- _TASK DIRECTIONS_: Check the listing below line by line and report how many lines hold "will", with no other words.

- _EXTRACTED MATERIAL_:
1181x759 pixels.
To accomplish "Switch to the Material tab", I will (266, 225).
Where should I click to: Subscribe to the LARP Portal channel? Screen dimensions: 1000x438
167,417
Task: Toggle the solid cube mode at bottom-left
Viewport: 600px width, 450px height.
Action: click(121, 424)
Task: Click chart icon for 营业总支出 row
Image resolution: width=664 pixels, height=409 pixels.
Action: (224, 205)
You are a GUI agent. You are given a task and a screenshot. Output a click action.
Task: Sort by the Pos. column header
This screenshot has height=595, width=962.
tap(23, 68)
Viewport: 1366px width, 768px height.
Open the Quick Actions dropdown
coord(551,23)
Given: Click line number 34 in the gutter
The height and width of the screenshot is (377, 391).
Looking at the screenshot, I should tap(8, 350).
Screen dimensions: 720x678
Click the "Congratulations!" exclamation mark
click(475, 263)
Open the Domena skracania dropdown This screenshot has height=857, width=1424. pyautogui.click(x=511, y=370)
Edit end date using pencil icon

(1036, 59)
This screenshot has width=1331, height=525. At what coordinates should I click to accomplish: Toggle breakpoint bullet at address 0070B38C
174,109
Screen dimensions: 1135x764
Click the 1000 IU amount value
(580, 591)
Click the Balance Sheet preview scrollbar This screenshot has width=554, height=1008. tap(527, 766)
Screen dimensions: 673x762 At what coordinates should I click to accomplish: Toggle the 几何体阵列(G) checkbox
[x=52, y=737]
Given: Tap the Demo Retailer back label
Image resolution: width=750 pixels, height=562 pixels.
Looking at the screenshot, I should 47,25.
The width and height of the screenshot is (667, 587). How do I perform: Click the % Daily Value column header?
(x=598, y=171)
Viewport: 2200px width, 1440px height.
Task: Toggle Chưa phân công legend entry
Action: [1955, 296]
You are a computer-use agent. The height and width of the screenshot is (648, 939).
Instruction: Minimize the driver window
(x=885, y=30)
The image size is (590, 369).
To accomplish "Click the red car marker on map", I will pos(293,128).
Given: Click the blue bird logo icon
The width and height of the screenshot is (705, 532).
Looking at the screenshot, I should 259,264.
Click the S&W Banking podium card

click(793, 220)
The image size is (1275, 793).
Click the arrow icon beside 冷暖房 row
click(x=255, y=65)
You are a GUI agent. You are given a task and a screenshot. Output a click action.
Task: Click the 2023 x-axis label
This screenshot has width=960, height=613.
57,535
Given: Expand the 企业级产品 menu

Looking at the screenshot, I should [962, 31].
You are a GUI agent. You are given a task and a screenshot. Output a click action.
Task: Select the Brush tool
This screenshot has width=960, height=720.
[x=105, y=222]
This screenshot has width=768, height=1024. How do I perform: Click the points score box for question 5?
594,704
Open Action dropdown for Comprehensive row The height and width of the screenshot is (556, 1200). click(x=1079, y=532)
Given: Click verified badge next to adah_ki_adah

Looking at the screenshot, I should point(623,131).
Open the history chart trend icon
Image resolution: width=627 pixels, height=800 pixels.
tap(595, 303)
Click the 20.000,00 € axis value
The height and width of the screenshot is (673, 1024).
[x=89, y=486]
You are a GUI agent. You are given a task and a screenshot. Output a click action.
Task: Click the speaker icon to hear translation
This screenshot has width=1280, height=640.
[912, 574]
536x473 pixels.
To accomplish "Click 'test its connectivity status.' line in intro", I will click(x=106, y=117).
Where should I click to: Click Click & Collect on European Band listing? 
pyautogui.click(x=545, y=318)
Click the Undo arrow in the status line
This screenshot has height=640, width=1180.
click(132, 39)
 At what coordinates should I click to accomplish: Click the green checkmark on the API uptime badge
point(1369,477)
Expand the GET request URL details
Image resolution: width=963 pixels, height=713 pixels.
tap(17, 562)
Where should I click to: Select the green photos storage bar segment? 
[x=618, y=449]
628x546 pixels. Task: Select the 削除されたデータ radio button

- _RESPONSE_: 3